Inheritance of Scars - Hardcover

Seitz, Crystal

 
9781665959926: Inheritance of Scars

Inhaltsangabe

Belladonna meets Norse mythology in this “sinuous dark fantasy” (School Library Journal) that follows a teen who accidentally awakens an imprisoned draugr and must follow him into a deadly magical forest to rescue her grandmother.

Never go beyond the stave church.

Within Tiveden Forest, bloodthirsty monsters known as draugr lurk behind every tree, and secrets run through the soil like twisted roots.

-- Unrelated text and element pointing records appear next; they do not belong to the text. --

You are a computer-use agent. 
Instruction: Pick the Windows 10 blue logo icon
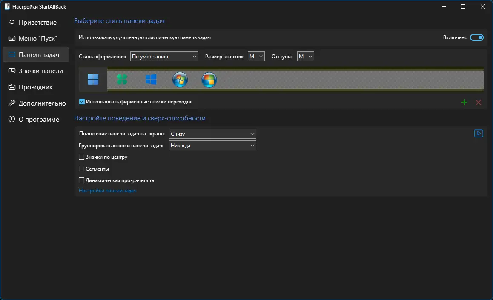[x=151, y=80]
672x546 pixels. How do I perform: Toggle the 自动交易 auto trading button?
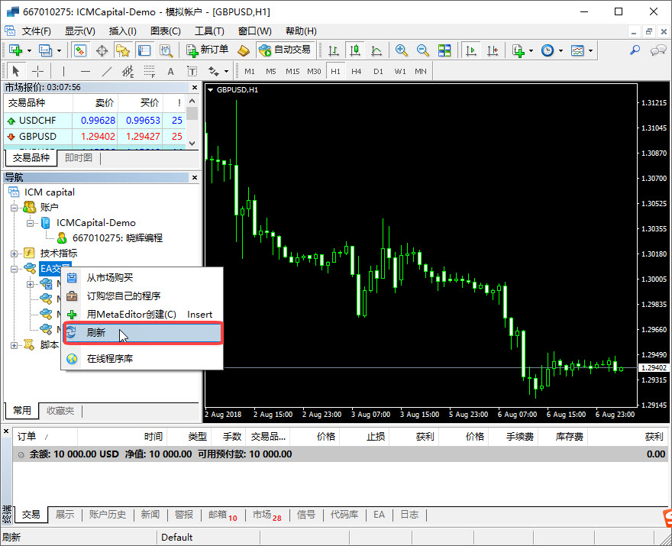click(285, 50)
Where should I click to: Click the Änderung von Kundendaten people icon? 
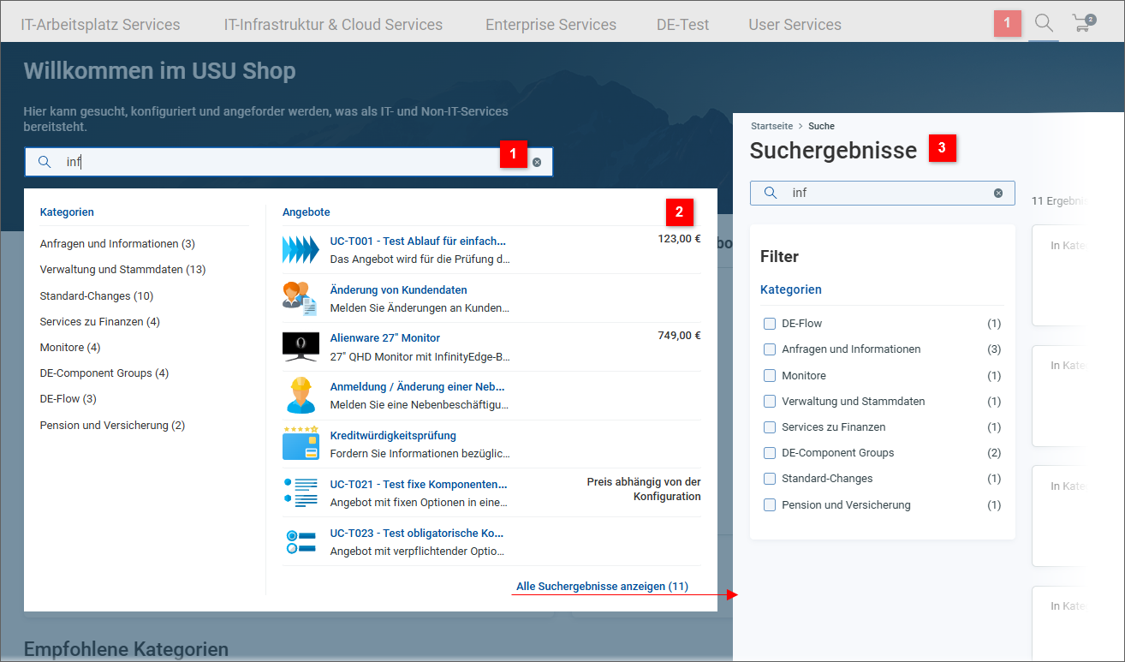[301, 298]
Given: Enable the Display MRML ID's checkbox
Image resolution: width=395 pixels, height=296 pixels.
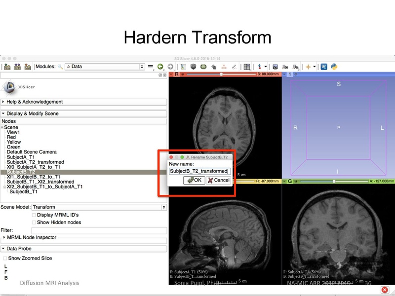Looking at the screenshot, I should coord(34,215).
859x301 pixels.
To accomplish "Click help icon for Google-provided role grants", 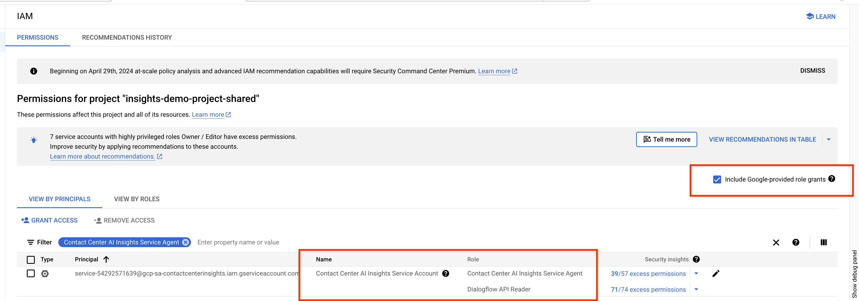I will point(832,179).
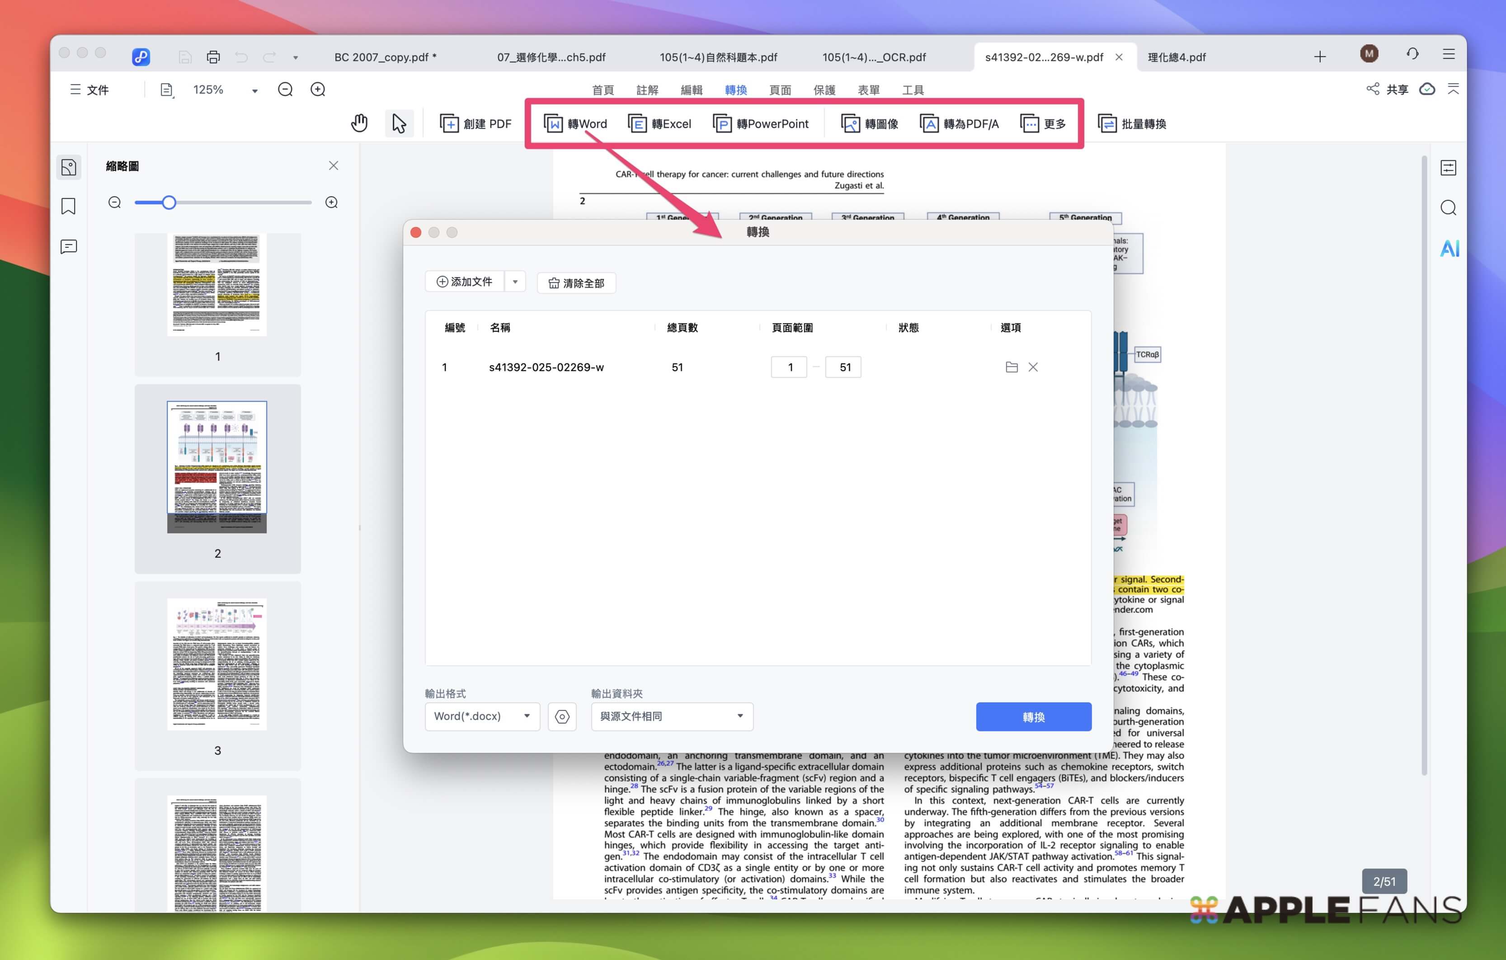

When her grandmother vanishes into the forest, Astrid won’t let Crohn’s disease get in the way of finding her. But in searching for her lost loved one, Astrid soon uncovers an even greater mystery:

A conflict that’s haunted her village and family for generations.
An ancient blood oath her ancestor made to protect them.
A deadly draugr imprisoned for centuries…who Astrid accidentally awakens.

Newly revived, Soren first mistakes Astrid for her ancestor, his ex-lover turned enemy. Astrid can’t tell if he would rather kill her or kiss her. But Soren knows the forest better than anyone, and Astrid quickly realizes that she’ll need his help to rescue her grandmother.

The deeper they venture into Tiveden, the closer Astrid gets to the cold, alluring Soren and the truth behind her grandmother’s disappearance. To save her home, a dark ritual must be performed before Midwinter—and only Astrid can fulfill her ancestor’s blood oath…or break it.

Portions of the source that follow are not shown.